Data in this exercise Block Start

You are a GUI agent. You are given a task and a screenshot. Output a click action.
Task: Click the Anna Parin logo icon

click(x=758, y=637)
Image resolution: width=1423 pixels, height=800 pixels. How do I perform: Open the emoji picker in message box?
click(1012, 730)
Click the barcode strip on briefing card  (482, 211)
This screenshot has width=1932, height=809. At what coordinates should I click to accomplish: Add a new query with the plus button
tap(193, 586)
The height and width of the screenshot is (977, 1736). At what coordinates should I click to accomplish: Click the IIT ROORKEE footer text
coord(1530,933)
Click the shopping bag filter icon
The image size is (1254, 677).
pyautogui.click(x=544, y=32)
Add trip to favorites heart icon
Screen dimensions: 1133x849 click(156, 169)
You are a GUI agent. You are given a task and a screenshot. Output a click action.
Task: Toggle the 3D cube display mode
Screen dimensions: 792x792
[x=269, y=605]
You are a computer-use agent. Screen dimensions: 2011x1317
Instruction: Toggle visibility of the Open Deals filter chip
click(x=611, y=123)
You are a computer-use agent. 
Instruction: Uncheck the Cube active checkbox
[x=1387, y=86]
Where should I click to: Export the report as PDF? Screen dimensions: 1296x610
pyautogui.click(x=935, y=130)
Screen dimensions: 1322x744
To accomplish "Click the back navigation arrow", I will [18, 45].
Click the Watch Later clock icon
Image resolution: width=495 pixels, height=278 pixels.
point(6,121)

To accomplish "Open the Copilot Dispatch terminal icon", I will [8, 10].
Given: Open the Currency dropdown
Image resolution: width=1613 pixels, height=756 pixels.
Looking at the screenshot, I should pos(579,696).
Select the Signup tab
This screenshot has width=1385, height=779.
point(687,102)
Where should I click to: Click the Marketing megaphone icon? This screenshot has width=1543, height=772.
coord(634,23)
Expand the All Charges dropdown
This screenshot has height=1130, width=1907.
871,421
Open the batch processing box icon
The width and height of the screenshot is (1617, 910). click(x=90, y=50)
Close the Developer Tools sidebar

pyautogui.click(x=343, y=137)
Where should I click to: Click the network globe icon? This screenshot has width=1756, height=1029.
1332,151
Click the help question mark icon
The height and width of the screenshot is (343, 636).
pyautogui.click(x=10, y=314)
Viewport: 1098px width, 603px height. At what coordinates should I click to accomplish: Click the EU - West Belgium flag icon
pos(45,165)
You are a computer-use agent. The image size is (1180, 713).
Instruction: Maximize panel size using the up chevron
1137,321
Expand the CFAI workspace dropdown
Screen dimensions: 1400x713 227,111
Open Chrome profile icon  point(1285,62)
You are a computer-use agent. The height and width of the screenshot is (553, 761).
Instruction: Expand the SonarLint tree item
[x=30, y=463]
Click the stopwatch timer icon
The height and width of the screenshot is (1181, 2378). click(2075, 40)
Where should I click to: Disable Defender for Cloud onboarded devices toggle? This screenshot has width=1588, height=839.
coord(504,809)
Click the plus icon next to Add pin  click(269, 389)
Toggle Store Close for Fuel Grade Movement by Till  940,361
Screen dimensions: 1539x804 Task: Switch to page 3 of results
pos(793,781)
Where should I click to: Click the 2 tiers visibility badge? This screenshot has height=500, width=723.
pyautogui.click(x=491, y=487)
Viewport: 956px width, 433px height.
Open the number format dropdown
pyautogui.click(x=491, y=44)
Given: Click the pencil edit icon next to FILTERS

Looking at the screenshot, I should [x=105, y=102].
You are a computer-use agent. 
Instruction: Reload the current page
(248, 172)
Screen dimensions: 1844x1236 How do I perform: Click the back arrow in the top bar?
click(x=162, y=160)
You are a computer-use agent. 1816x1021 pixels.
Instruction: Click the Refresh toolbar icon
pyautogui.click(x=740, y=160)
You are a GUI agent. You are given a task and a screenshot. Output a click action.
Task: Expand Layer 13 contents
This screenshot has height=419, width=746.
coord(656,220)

Data in this exercise Block End

* [Your instructions]:
Your response should consist of the data above, duplicated exactly.

* [Result of this task]:
You are a GUI agent. You are given a task and a screenshot. Output a click action.
Task: Click the Anna Parin logo icon

click(x=758, y=637)
Image resolution: width=1423 pixels, height=800 pixels. How do I perform: Open the emoji picker in message box?
click(1012, 730)
Click the barcode strip on briefing card  (482, 211)
This screenshot has width=1932, height=809. At what coordinates should I click to accomplish: Add a new query with the plus button
tap(193, 586)
The height and width of the screenshot is (977, 1736). At what coordinates should I click to accomplish: Click the IIT ROORKEE footer text
coord(1530,933)
Click the shopping bag filter icon
The image size is (1254, 677).
pyautogui.click(x=544, y=32)
Add trip to favorites heart icon
Screen dimensions: 1133x849 click(156, 169)
You are a GUI agent. You are given a task and a screenshot. Output a click action.
Task: Toggle the 3D cube display mode
Screen dimensions: 792x792
[x=269, y=605]
You are a computer-use agent. Screen dimensions: 2011x1317
Instruction: Toggle visibility of the Open Deals filter chip
click(x=611, y=123)
You are a computer-use agent. 
Instruction: Uncheck the Cube active checkbox
[x=1387, y=86]
Where should I click to: Export the report as PDF? Screen dimensions: 1296x610
pyautogui.click(x=935, y=130)
Screen dimensions: 1322x744
To accomplish "Click the back navigation arrow", I will [18, 45].
Click the Watch Later clock icon
Image resolution: width=495 pixels, height=278 pixels.
point(6,121)

To accomplish "Open the Copilot Dispatch terminal icon", I will [8, 10].
Given: Open the Currency dropdown
Image resolution: width=1613 pixels, height=756 pixels.
Looking at the screenshot, I should pos(579,696).
Select the Signup tab
This screenshot has width=1385, height=779.
point(687,102)
Where should I click to: Click the Marketing megaphone icon? This screenshot has width=1543, height=772.
coord(634,23)
Expand the All Charges dropdown
This screenshot has height=1130, width=1907.
871,421
Open the batch processing box icon
The width and height of the screenshot is (1617, 910). click(x=90, y=50)
Close the Developer Tools sidebar

pyautogui.click(x=343, y=137)
Where should I click to: Click the network globe icon? This screenshot has width=1756, height=1029.
1332,151
Click the help question mark icon
The height and width of the screenshot is (343, 636).
pyautogui.click(x=10, y=314)
Viewport: 1098px width, 603px height. At what coordinates should I click to accomplish: Click the EU - West Belgium flag icon
pos(45,165)
You are a computer-use agent. The image size is (1180, 713).
Instruction: Maximize panel size using the up chevron
1137,321
Expand the CFAI workspace dropdown
Screen dimensions: 1400x713 227,111
Open Chrome profile icon  point(1285,62)
You are a computer-use agent. The height and width of the screenshot is (553, 761).
Instruction: Expand the SonarLint tree item
[x=30, y=463]
Click the stopwatch timer icon
The height and width of the screenshot is (1181, 2378). click(2075, 40)
Where should I click to: Disable Defender for Cloud onboarded devices toggle? This screenshot has width=1588, height=839.
coord(504,809)
Click the plus icon next to Add pin  click(269, 389)
Toggle Store Close for Fuel Grade Movement by Till  940,361
Screen dimensions: 1539x804 Task: Switch to page 3 of results
pos(793,781)
Where should I click to: Click the 2 tiers visibility badge? This screenshot has height=500, width=723.
pyautogui.click(x=491, y=487)
Viewport: 956px width, 433px height.
Open the number format dropdown
pyautogui.click(x=491, y=44)
Given: Click the pencil edit icon next to FILTERS

Looking at the screenshot, I should [x=105, y=102].
You are a computer-use agent. 
Instruction: Reload the current page
(248, 172)
Screen dimensions: 1844x1236 How do I perform: Click the back arrow in the top bar?
click(x=162, y=160)
You are a computer-use agent. 1816x1021 pixels.
Instruction: Click the Refresh toolbar icon
pyautogui.click(x=740, y=160)
You are a GUI agent. You are given a task and a screenshot. Output a click action.
Task: Expand Layer 13 contents
This screenshot has height=419, width=746.
coord(656,220)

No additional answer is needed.